Bangladesh's cyclone aftermath

BARGUNA, Bangladesh (AP) -- The death toll from Thursday's cyclone in Bangladesh is now more than 3,100, and officials say that number could reach 10,000 once rescuers get to outlying islands. Rescuers are struggling to reach thousands of survivors, and relief items have been slow to reach many. Survivors grieved and buried their loved ones Monday as they waited for aid to arrive.

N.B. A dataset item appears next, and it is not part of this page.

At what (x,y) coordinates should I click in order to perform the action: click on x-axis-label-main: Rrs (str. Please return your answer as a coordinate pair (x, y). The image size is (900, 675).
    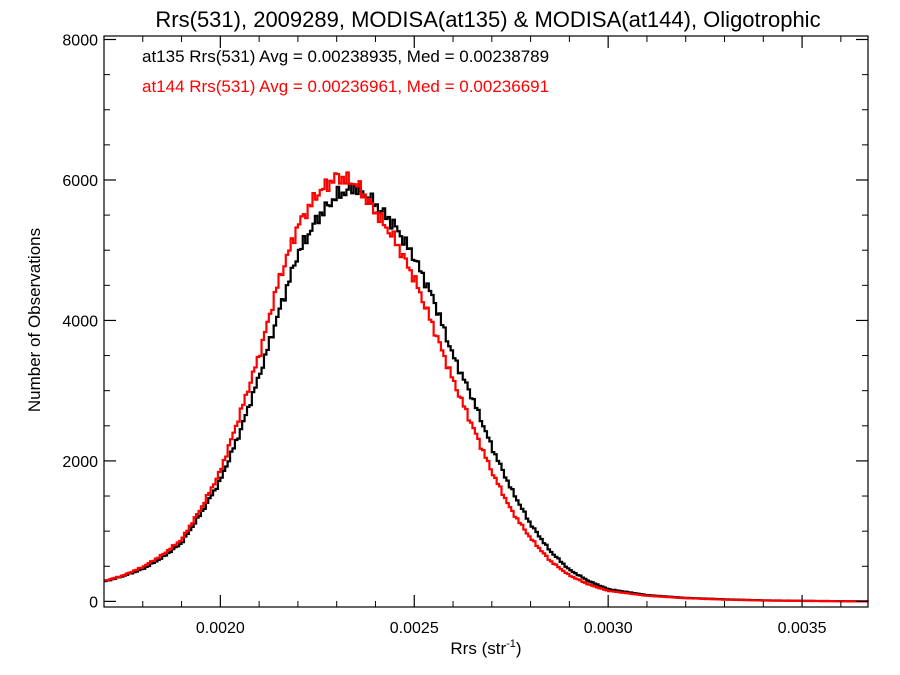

The death toll from the Thursday cyclone reached 3,113 after reports finally reached Dhaka from storm-ravaged areas which had been largely cut off because of washed-out roads and downed telephone lines, said Lt. Col. Main Ullah Chowdhury, a spokesman of the army coordinating the relief and rescue work.

Relief Web has this:
As of 18th November, the disaster management control room reported death of 2,300 people in 23 districts due to the Cyclone Sidr. It is also reported from different sources that nearly 4,000 people are seriously injured. Thousands are still missing and it is unofficially forecasted that the dead and missing will be over 5,000. It is estimated that the cyclone has affected 887,000 families of 103 upazilas, killed 242,000 livestock and destroyed crops on 23,000 acres of land and flattened nearly three million houses.
And:
DHAKA (AFP) — Experts said Sunday they feared for the wildlife and ecology of the world's biggest mangrove forest after a deadly cyclone tore through the Sunderbans -- home to the endangered Royal Bengal tiger.

Zunayed Kabir Chowdhury, a Dhaka-based mangrove expert, said he feared thousands of deer as well as many tigers and wild boar had been swept away by the massive tidal wave triggered by cyclone Sidr last Thursday.

"The eye of the cyclone hit the part of the Sunderbans which is known to be the most important habitat of the tigers and other wildlife," he said.

The nests of many birds would also have been destroyed, he added.

"Wildlife is vulnerable to this sort of natural disaster and much would have been washed away by the strong surge," said Shanti Ranjan Das of the government's livestock department.

"The cyclone has inflicted an ecological disaster," he added.

This is just the beginning of constant news about inundations along the coastlines, about huge losses of life. Too many people trying to find areas to live in are forced into danger zones.

Nice to think there are still people who deny global warming and insist that birth control is evil....

Update:

The Intergovernmental Panel on Climate Change (IPCC) said in its report that evidence of climate change is "unequivocal."

It said the trend could lead to "abrupt" changes to the planet, cause human suffering and threaten some species with extinction.